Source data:
↓↓↓
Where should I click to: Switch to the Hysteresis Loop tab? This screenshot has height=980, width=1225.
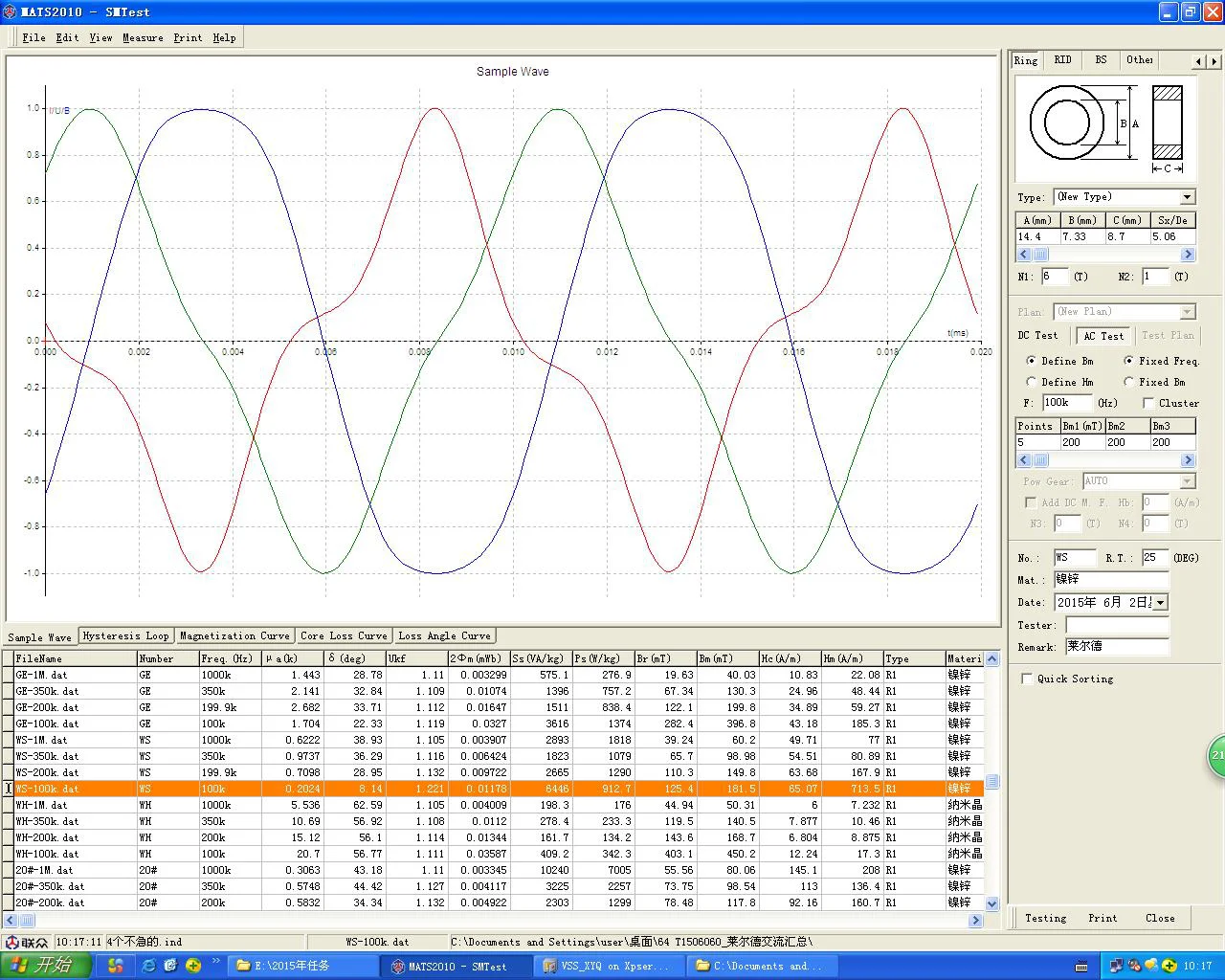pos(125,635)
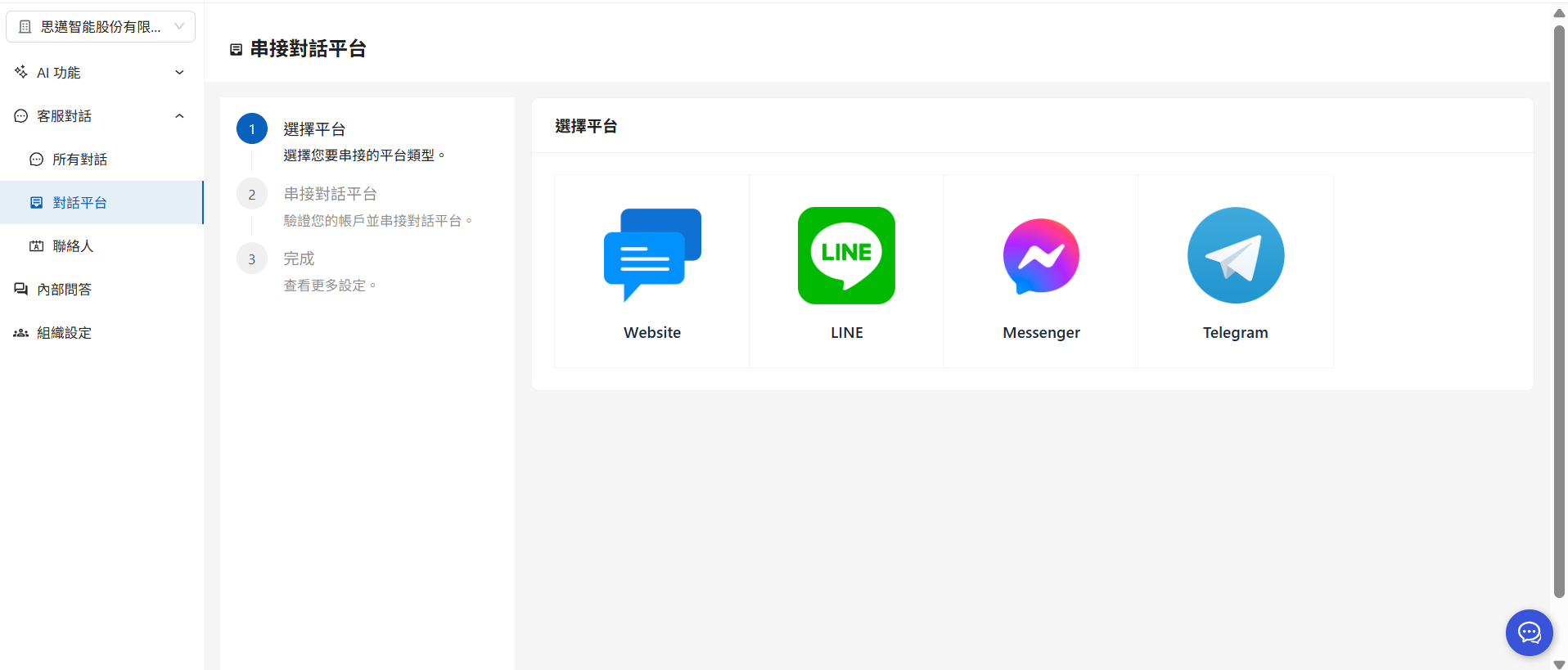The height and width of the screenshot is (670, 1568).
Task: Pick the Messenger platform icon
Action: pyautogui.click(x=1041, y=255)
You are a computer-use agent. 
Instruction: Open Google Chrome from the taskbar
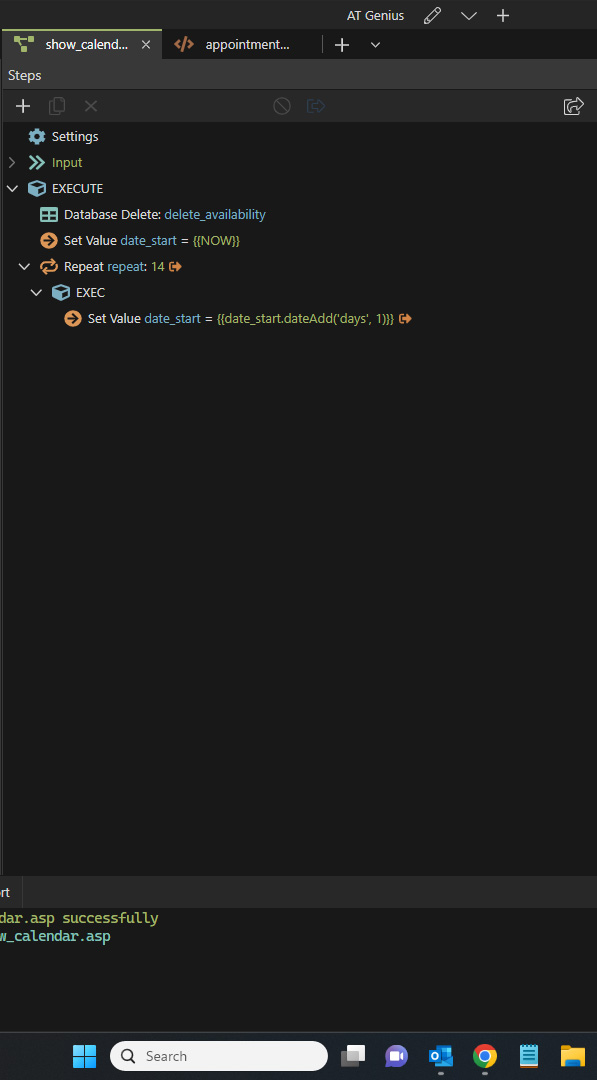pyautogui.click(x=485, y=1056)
↑↑↑
What is needed is every record above printed exactly, with no pictures.

* [REPLY]:
Where should I click to: Switch to the Hysteresis Loop tab? This screenshot has height=980, width=1225.
pos(125,635)
The height and width of the screenshot is (670, 1568).
Task: Pick the Messenger platform icon
Action: pyautogui.click(x=1041, y=255)
You are a computer-use agent. 
Instruction: Open Google Chrome from the taskbar
pyautogui.click(x=485, y=1056)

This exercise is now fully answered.